Blood and Chocolate

Here I am, reviewing a movie with blood in the title again. Unlike its predecessor, though, this one really isn’t very bloody. The title is from a line in Hermann Hesse’s Steppenwolf: “I had the taste of blood and chocolate in my mouth, the one as hateful as the other.” In case you never had to read that in school, it’s the story of a man trying to reconcile his cultured, rational side with the primitive, instinctual side. That’s definitely what our heroine, Vivian (Agnes Bruckner), tries to do in the film. It’s perhaps laid on a little thick in places, but overall, the struggle is worth watching.
As a girl somewhere in the Rocky Mountains, Vivian witnesses the deaths of her whole family, shot one snowy night by men who fear them for what they are: werewolves. (Sorry, apparently the term ‘loups garous’ is more politically correct these days.) Brought back to Romania, her birthplace, she is raised by her aunt and reluctantly caught up in the restrictive loup garou culture. From what I understand, the film is a pretty sanitized and very different version of the novel on which it’s based, so this may be one instance where it isn’t such a bad thing not to read the book first — lucky for me.

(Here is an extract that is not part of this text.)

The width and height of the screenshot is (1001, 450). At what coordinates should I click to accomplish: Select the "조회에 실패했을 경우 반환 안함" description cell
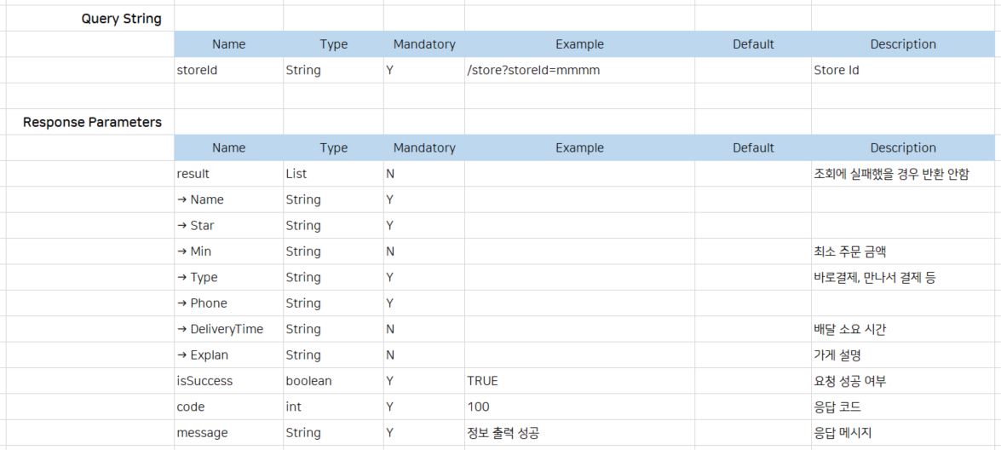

It’s mostly filmed on location in Bucharest, and now I want to go there. Nearly everything’s old, dirty, rusty, and/or is in bad need of a fresh coat of paint. Almost nothing is up to fire codes or handicapped accessible. But it’s all absolutely gorgeous and historical, and I just want to go stand in one of the town squares and drink it all in. As long as you don’t get on the loups garous’ bad side, it’s a great place.

Bucharest.jpg
See? Look how cool Bucharest is.

Vivian (who makes chocolates for a living) meets a young American expatriate artist named Aiden (Hugh Dancy), in Bucharest researching the legends of the loups garous for his comic book. (Sorry, graphic novel.) He’s instantly smitten, but Vivian knows that blood and chocolate don’t mix (no kidding) and tries to push him away. But you know he won’t meekly go away, and humans and loups garous end up colliding.

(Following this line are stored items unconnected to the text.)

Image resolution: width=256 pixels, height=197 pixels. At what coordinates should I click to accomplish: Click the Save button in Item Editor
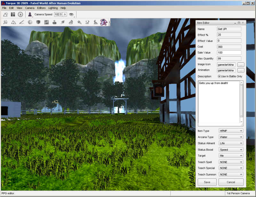point(207,182)
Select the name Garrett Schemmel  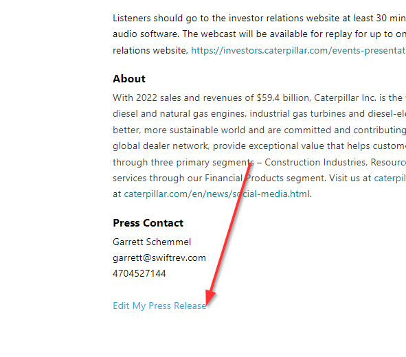(x=152, y=242)
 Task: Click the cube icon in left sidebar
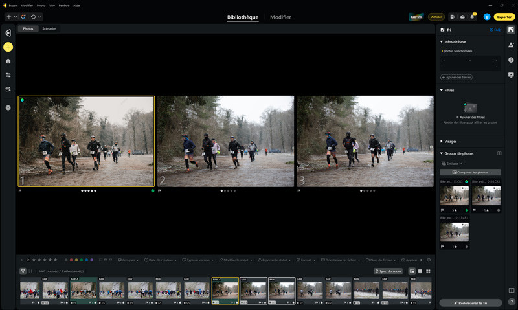pyautogui.click(x=8, y=108)
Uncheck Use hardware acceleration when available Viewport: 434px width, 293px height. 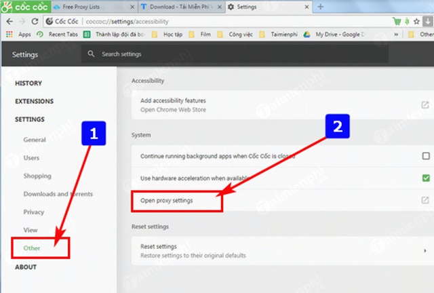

Their pack, so to speak, is now fairly small, and Bucharest is their last remaining stronghold. They must be getting terribly inbred, but perhaps that doesn’t matter so much with loups garous. Anyway, their alpha male, Gabriel (Olivier Martinez), has made strict rules to keep them hidden, and as insular as possible, emphasizing the bonds of blood above all else. They’re all expected to be loyal, obedient to their leader, marry within the family, and most of them all seem even to work in the same place, making absinthe, which is still outlawed in the U.S. Apparently being a loup garou is much like being in the Mafia. (I suppose ‘Mafia’ is politically incorrect now, too. Sigh. The mob, maybe?)

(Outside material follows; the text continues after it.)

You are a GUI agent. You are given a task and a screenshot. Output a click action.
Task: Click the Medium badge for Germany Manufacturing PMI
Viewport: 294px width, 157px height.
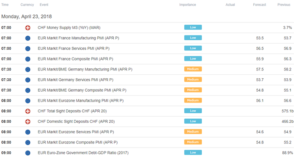pyautogui.click(x=193, y=69)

Vivian seems very cool and distant throughout the movie — not Keanu Reeves or Ben Affleck distant, because she’s not so wooden, but she does have something of the look of a lovely marble statue at times. Probably not too surprising given her upbringing, but she does occasionally seem a bit too stiff. Overall, she does a good job. I’m still not sure what to make of Aiden, though that’s no reflection on the actor, who also does quite well — the problem is that his character alternates between extreme brilliance and extreme stupidity, and there doesn’t seem to be much rhyme or reason. Once he finds out what’s going on, he very intelligently arms himself with lots of silver, and yet at one point he closes himself into an old confessional booth, thinking for some reason that a rickety, half-rotted wooden structure will somehow stop the furious wolf outside from trying to rip his throat out. (It doesn’t.) I can’t even tell you the biggest stupid thing he does, as that would ruin a major plot point. Suffice to say that he seems to have multiple personalities at times.
I’m giving this one three idols — a nice, average score for a a nice, average movie. The culture clash is a bit overdone, as mentioned earlier, and the loups garous tend to be so spoiled and obsessed with their own coolness that you’ll probably want to smack several of them. (They also don’t seem to have any over-forties around — maybe they don’t get to go out and hunt with the cool kids?) And they all seem to like jumping so much that they might as well be were-rabbits — it looks like they can only turn into wolves when they’re not touching the ground. I also don’t see how they can blend so well when apparently just a few drops of blood sends them into a frenzy. (Don’t get any bad papercuts around them.) But in spite of a few awkward moments and a vaguely silly transformation effect, it was a good and entertaining picture. Now I’m going to go check prices for flights to Romania.